LISTED RECORDS: Begin

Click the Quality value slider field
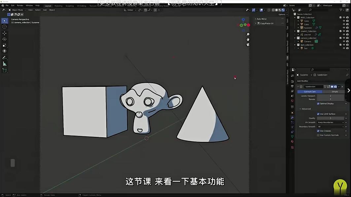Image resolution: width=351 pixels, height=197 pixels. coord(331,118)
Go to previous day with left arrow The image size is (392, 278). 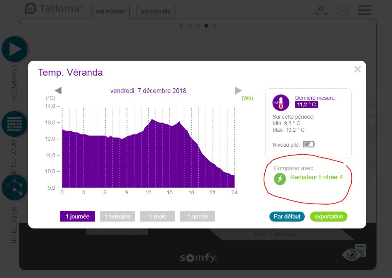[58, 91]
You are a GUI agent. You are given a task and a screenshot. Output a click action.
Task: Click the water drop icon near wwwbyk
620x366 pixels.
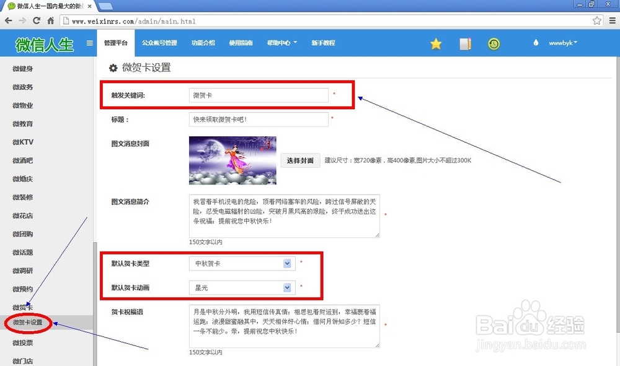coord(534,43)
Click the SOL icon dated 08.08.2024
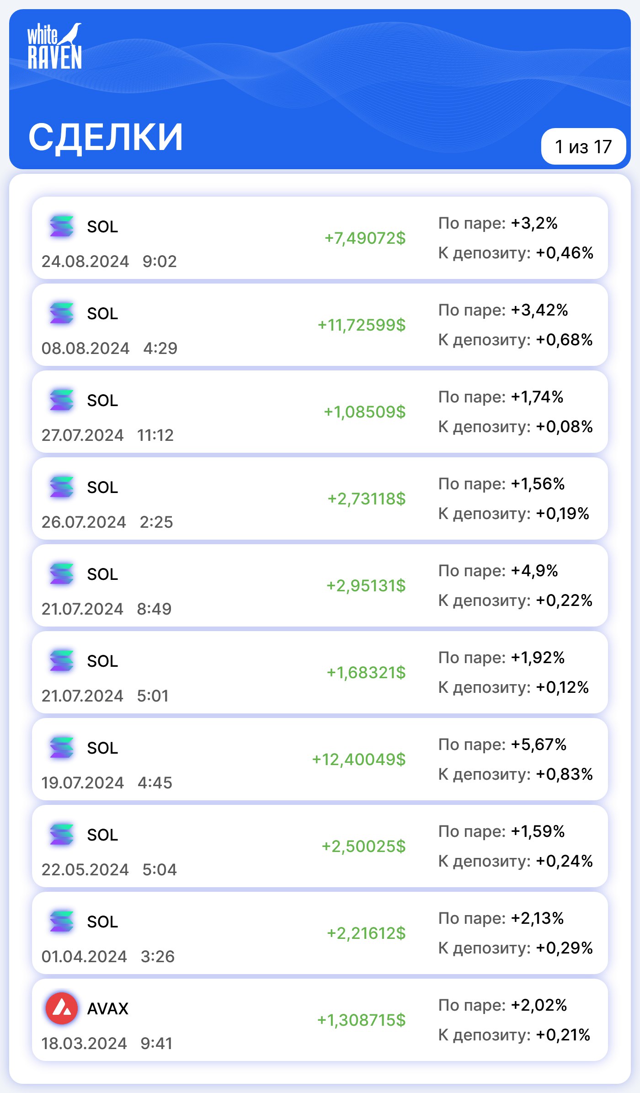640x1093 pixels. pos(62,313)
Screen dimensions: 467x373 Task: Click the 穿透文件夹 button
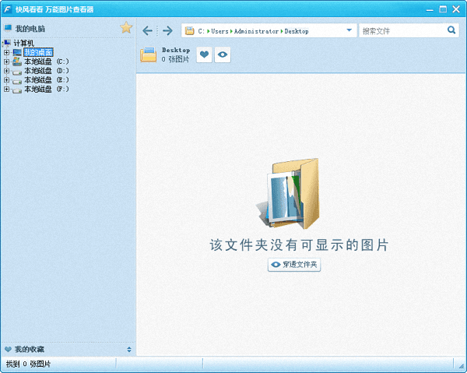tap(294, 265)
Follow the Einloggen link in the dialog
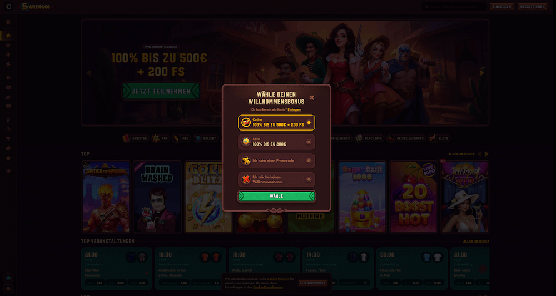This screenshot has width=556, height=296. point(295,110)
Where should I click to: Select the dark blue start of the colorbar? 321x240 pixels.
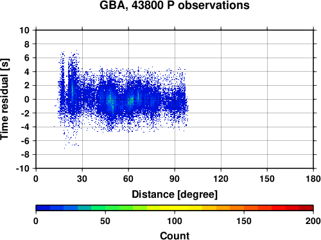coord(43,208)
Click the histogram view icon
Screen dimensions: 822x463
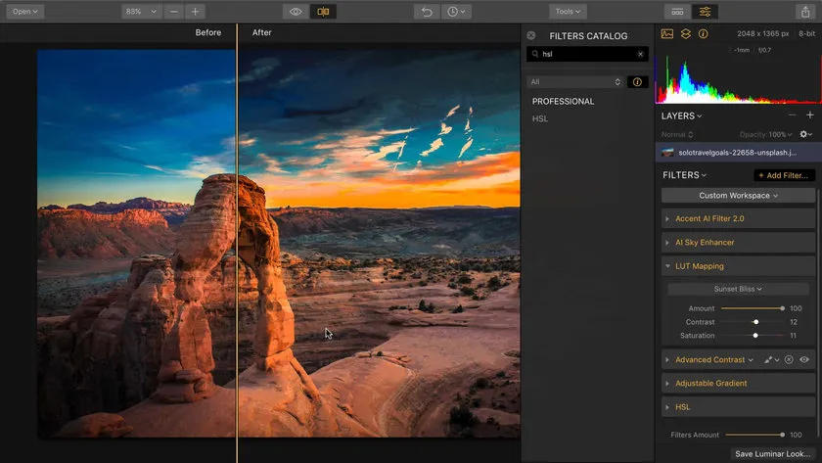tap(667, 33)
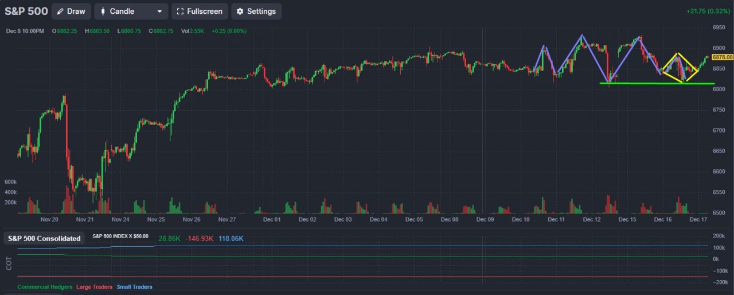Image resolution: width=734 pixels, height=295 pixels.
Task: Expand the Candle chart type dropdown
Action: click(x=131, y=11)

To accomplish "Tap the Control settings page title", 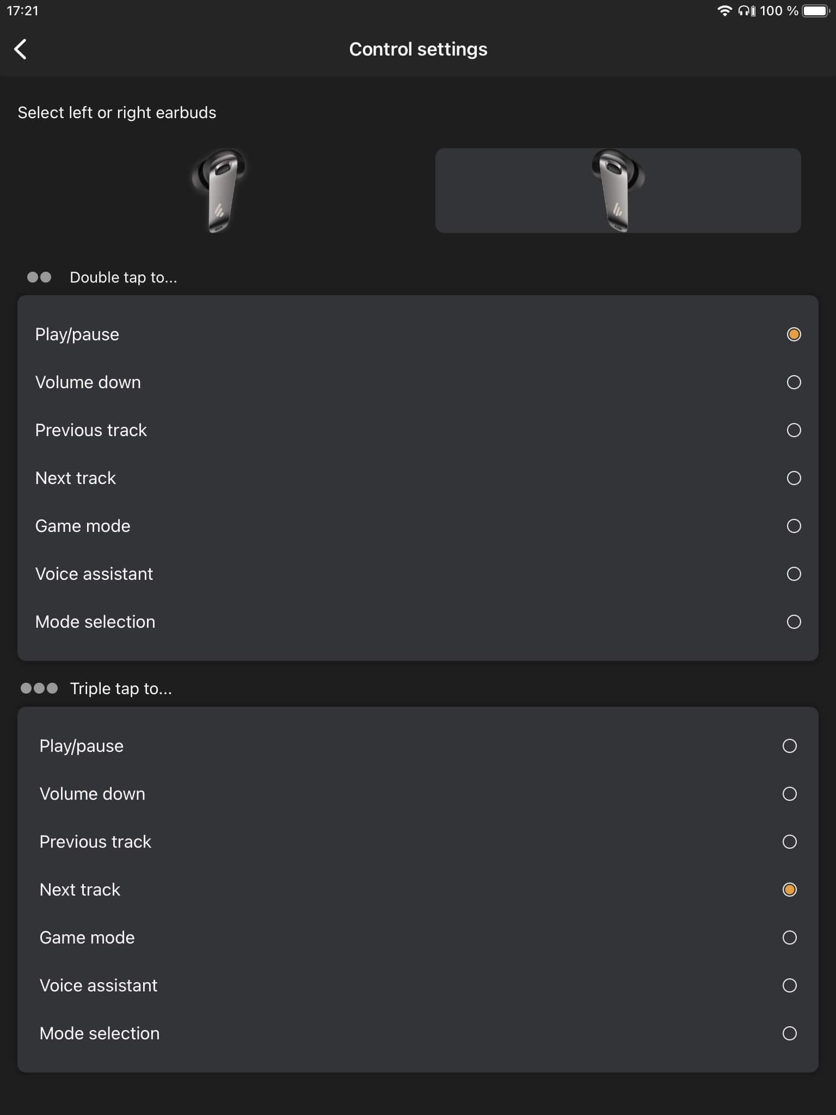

LISTED RECORDS: End

§ YOUR GOAL:
Each line from the one containing "You are a GUI" through the last line above should be retyped exactly, and no other line. Any picture is to be left out.

§ EXERCISE RESPONSE:
You are a GUI agent. You are given a task and a screenshot. Output a click action.
Task: Click the water drop icon near wwwbyk
620x366 pixels.
coord(534,43)
Click the SOL icon dated 08.08.2024
640x1093 pixels. pos(62,313)
Screen dimensions: 467x373 Task: Click the 穿透文件夹 button
tap(294, 265)
Follow the Einloggen link in the dialog
This screenshot has width=556, height=296. point(295,110)
Where should I click to: Select the dark blue start of the colorbar? 321x240 pixels.
coord(43,208)
Click the histogram view icon
Screen dimensions: 822x463
tap(667, 33)
Image resolution: width=734 pixels, height=295 pixels.
Task: Expand the Candle chart type dropdown
Action: click(x=131, y=11)

To accomplish "Tap the Control settings page title", 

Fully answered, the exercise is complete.